## Problem requirements
The lines you return should be those containing the string "Open", taken from the data below.

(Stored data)
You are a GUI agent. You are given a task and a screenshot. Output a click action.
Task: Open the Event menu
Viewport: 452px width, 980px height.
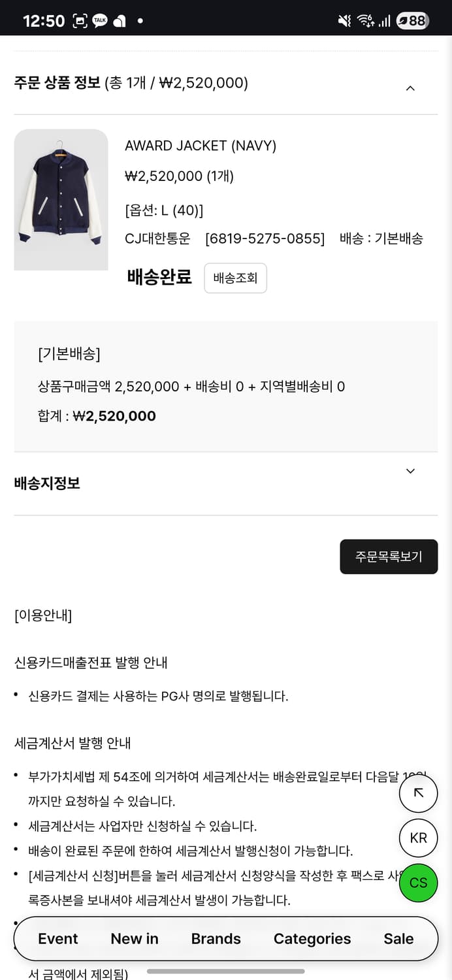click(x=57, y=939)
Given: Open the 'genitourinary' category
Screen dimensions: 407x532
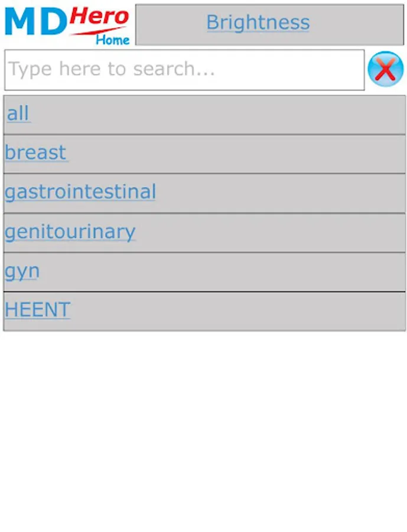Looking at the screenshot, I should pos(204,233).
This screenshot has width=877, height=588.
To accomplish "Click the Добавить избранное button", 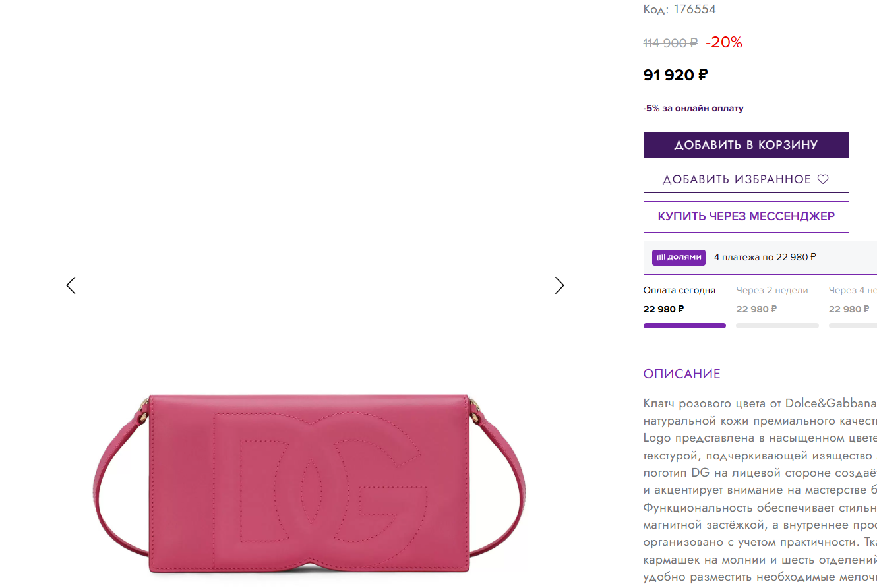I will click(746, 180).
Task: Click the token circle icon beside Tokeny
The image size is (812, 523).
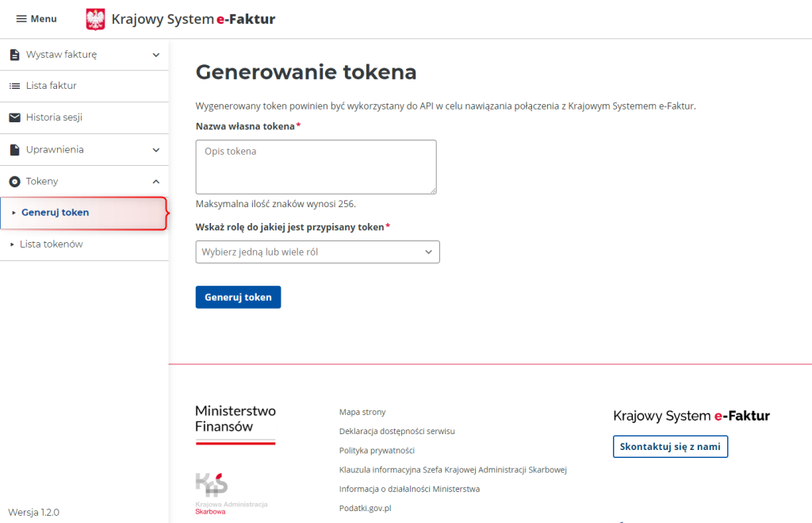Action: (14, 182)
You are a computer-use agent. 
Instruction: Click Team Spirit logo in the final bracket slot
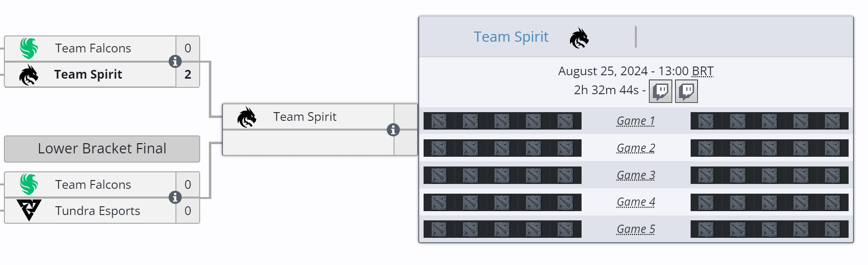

## Solution for this problem
Task: Open the Event menu
Given: Open the 'genitourinary' category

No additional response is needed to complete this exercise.